• Given exercise
In the patch description, which two instructions does the legalizer often use to split values into parts?

***** Extracted text

From 22334bcb54bcce89abc2d4161c7c5279504869d6 Mon Sep 17 00:00:00 2001
From: Jakob Stoklund Olesen <jolesen@mozilla.com>
Date: Tue, 21 Mar 2017 13:25:08 -0700
Subject: [PATCH] Avoid generating value split instructions.

The legalizer often splits values into parts with the vsplit and
isplit_lohi instructions. Avoid doing that for values that are already
defined by the corresponding concatenation instructions.

This reduces the number of instructions created during legalization, and
it simplifies later optimizations. A number of dead concatenation
instructions are left behind. They can be trivially cleaned up by a dead
code elimination pass.
---
 filetests/isa/riscv/legalize-i64.cton  |  19 ++--
 lib/cretonne/meta/gen_legalizer.py     |  71 ++++++++++-----
 lib/cretonne/src/legalizer/boundary.rs |   5 +-
 lib/cretonne/src/legalizer/mod.rs      |   1 +
 lib/cretonne/src/legalizer/split.rs    | 120 +++++++++++++++++++++++++
 5 files changed, 181 insertions(+), 35 deletions(-)

**********
***** Source data

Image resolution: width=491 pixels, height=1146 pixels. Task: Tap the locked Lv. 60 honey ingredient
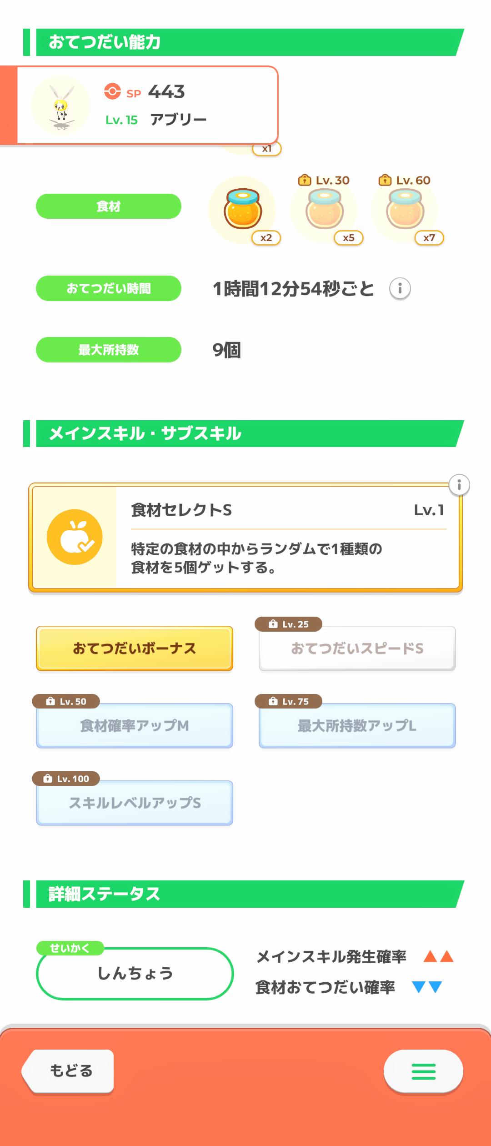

**********

• Exercise result
The vsplit and isplit_lohi instructions.